Reporting IRA withdrawal date for estimated taxes

Most retirees pay estimated quarterly tax when tax withholding is not sufficient to cover at least 90% of the year’s tax bill or 100% of last year’s tax bill for AGI <$150K and the tax due after subtracting withholdings is > $1,000

Let’s say I do a large Roth conversion in the first quarter of 2018 and don’t have any of it withheld and sent to the IRS as a withholding. Let’s say this is $30K over my otherwise even quarterly income of Social Security and a Pension. The worksheet in Pub 505 for determining the amount of the quarterly estimated payment requires including the income in the quarter received. But the 1099R, at least as far as I can see, does not have a place for the dates this, or other, distribution(s) were made, so how would the IRS know that a large amount of the household’s AGI, from the large Roth conversion, was realized in the first quarter?

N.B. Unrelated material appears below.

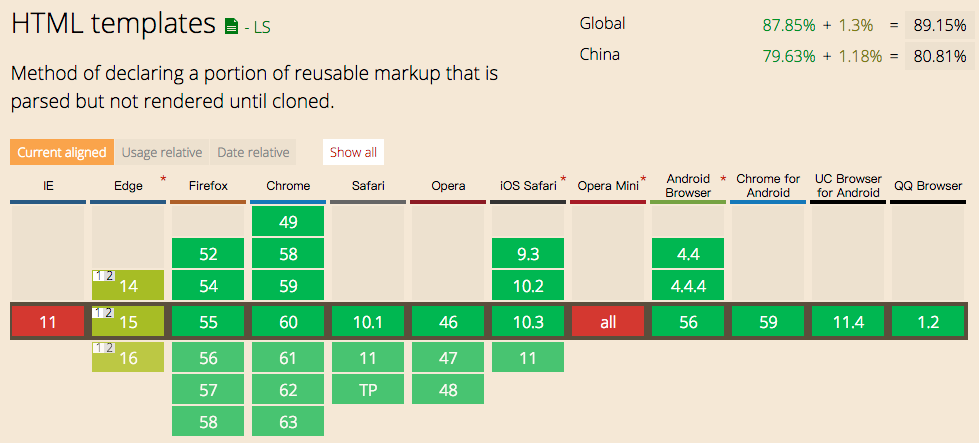Click the green document spec icon

[x=232, y=27]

Other larger periodic income, such as Realized Capital Gains, do have a transactional date on the 1099B that reports the gain

The instructions for the Table 2-7 in Pub 505 quarterly estimate only require entering that part of the AGI that is for that quarter, and I don’t see any exception for taxable IRA distributions.

Thanks

BruceM



  • “so how would the IRS know that a large amount of the household’s AGI, from the large Roth conversion, was realized in the first quarter?”
  • You are legally responsible for filing an accurate tax return, and that includes an accurate Schedule AI (Form 2210) to report annualized income per tax quarter.  If you don’t annualize on Schedule AI, your required annual payment will be treated as being 25% of the total for each of the four tax quarters and may result in underpayment penalties for each of the first three quarters if you only made an estimated tax payment for the 4th quarter.  If you file an inaccurate Schedule AI reporting the income as having occurred in the 4th quarter (to avoid a calculated underpayment for the first three quarters), the IRS could detect that should they audit your tax return and require you to provide them with the transaction details for the Roth conversion.

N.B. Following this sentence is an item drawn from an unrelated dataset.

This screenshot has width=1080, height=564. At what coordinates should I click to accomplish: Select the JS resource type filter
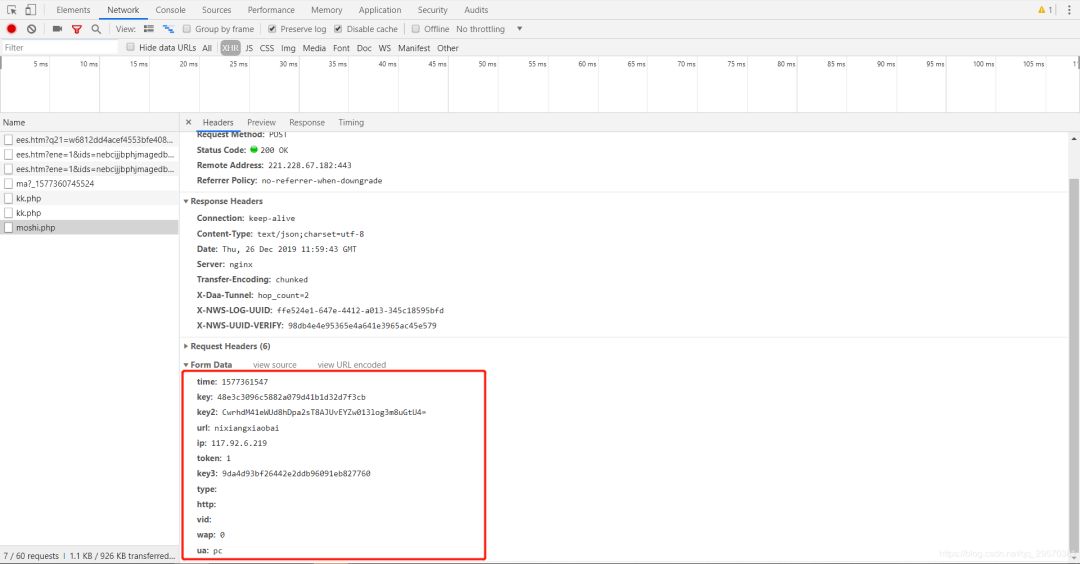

  • If your equal quarterly estimates total to 100% of your prior year tax liability (110% if AGI > 150k) there will be no underpayment penalty no matter how much you owe due to the conversion. With a 1st quarter large conversion you would know early on that the prior year AGI based safe harbor is all you need to do to avoid underpayment. No need to complete Sch AI. Of course, there would be a large amount due next April.
  • A large 4 Q conversion is more problematic if not planned for earlier, but even then if the prior year tax liability safe harbor is met, there is no underpayment penalty. However, if your tax liability in the year after that will drop back to normal, the prior year safe harbor would require an over payment, so you would then use 90% of the current year tax liability as safe harbor with the challenge being you will not know what that amount is earlier in the year to plan your estimates. So the year after the large tax year is when you are more likely to have to use AI. 
  • It is reported that this year is going to result in large cap gain distributions this month even though the market has no gains. That could also trigger the AI for this year if the prior year safe harbor is not be met.


Thanks. Its interesting that I did a Roth conversion last year, but when I went back through 2017 TurboTax, it did not ask me for the conversion date…..although this may be because TT recognized that our 2017 withholdings + quarterly pmts were more than 100% of the 2016 tax. 



TurboTax would not ask for the conversion date per se.  If TurboTax determines that you would be subject to an underpayment penalty with the default reporting (i.e., your entries do not indicate that you qualify for any of the safe harbors that Alan mentioned), TurboTax will offer you the opportunity to annualize your income, but leaves it up to you to allocate any particular income to the appropriate tax quarter and enter it as a total amount of income for the quarter.